I nod, having mostly picked up on that. He loves imitating breakaways when he skates on his own. Considering how much he loves the feel of ice beneath his blades as he flies down a rink, it makes perfect sense.
“There’s something so freeing about them, you know? It’s just you and the ice and the wind on your face. The whole world falls away as you fly.” He squeezes my hands. I feel brave enough to look at him now. I realize my cheeks hurt. They hurt because I’m grinning. I’ve been grinning. I’m skating. “I told them a breakaway, Hay. But I didn’t tell them what other thought popped into my head at that moment. This huge realization, really.”
“What was that?”
He tugs me closer to him before steadying us until we’re standing still. I realize we’re at the very center of the rink, right where the puck drops the first time in a game. His eyes are wild.
“Ethan?” I ask, my voice wavering a little.
“You’re my breakaway.” He laughs softly, shaking his head in amazement. “I didn’t realize it for a long time. But the way you pulled me out of the darkness when I was drowning in it. The way you practically saved my life. The exhilaration I feel whenever you’re nearby. Hell, whenever I even think about you.” He presses our chests together. “The breathlessness I get when you touch me. The weightlessness I feel as I fall asleep in your arms. It’s all skates on ice and wind on my face, just you and me, the world falling away.” He tilts his head down, forehead pressing to mine. “You’re my breakaway, Hayden Wallace.”
I suck in a shaky breath, tightening my hold on him. “Well, that’s just not fair, baby.”
His expression shutters. “What?”
“I have a ring in my underwear drawer that would have went perfectly with that speech.”

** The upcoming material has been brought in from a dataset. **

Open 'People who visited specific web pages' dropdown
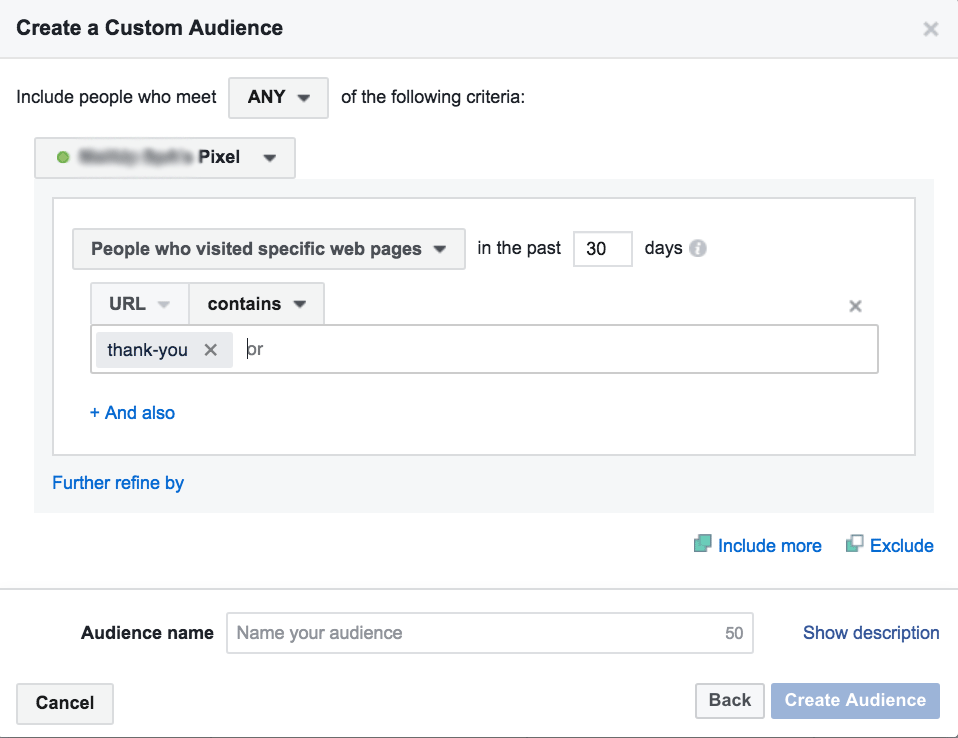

Pope barks a soft laugh before sliding one hand from mine and reaching into his pocket. He pulls out a box—black as opposed to the blue one I have at my apartment. His cheeks are pink, his green eyes locked on the box instead of chancing a glance at me. “A ring like this?” he asks as his trembling fingers pop the lid.

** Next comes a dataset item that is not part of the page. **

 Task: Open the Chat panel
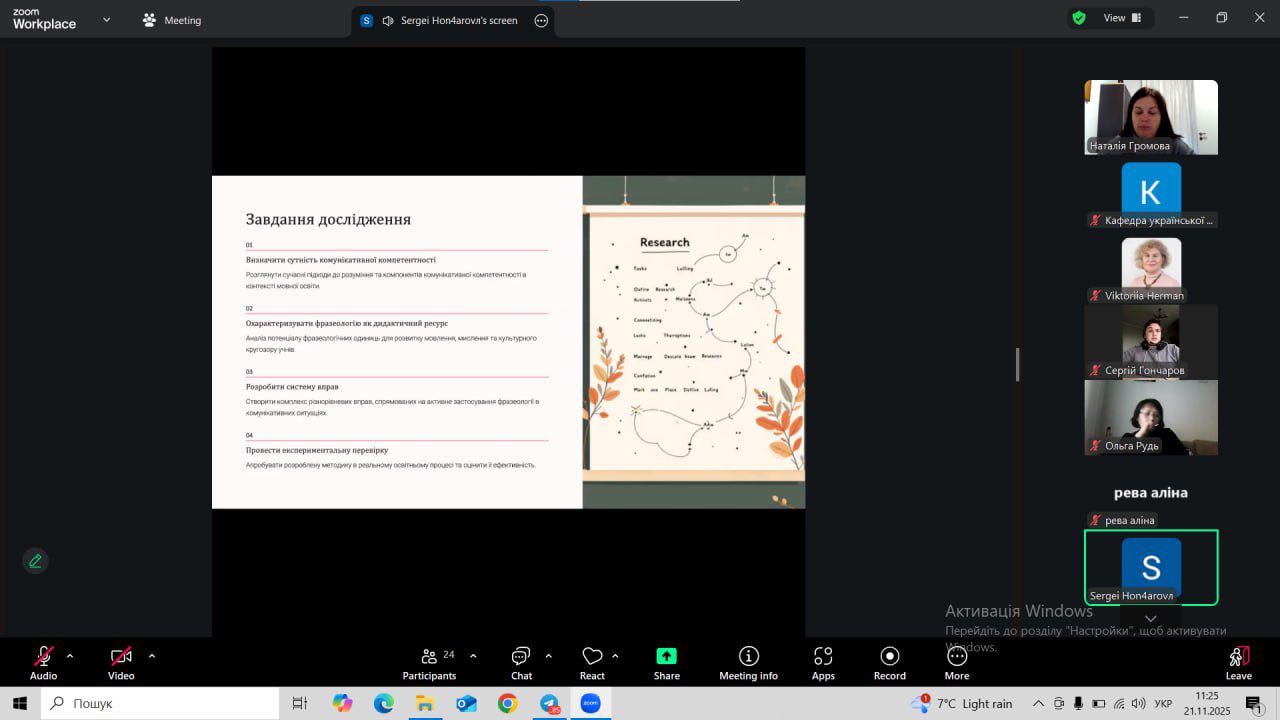point(521,662)
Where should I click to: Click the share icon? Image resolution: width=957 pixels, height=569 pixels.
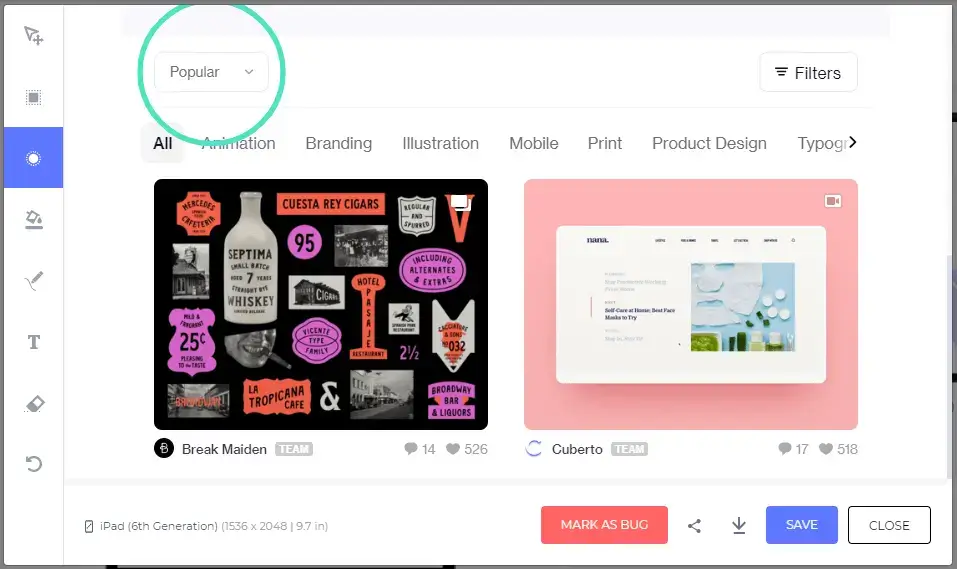click(695, 525)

The ring is a classic yellow gold, matte instead of shiny, with a thin black groove near each edge. Elegant.
“Well,” I begin, taking the ring with the hand he had stopped holding. My legs are shaking, which is probably a terrible thing to be happening with the whole being on ice in skates thing. “Not a ring like this , but close.”
“Yeah?”
“Mm.” I run my thumb gently along the outside of the ring, wanting more than anything to put it on. “You got a question to ask me, sweetheart?”
He finally looks at me again, his green eyes impossibly bright and hopeful. “What would you think about maybe being married to an adorable, charming, hot mess of a hockey player?”
“I think that’s just about the best way I can imagine living the rest of my life.”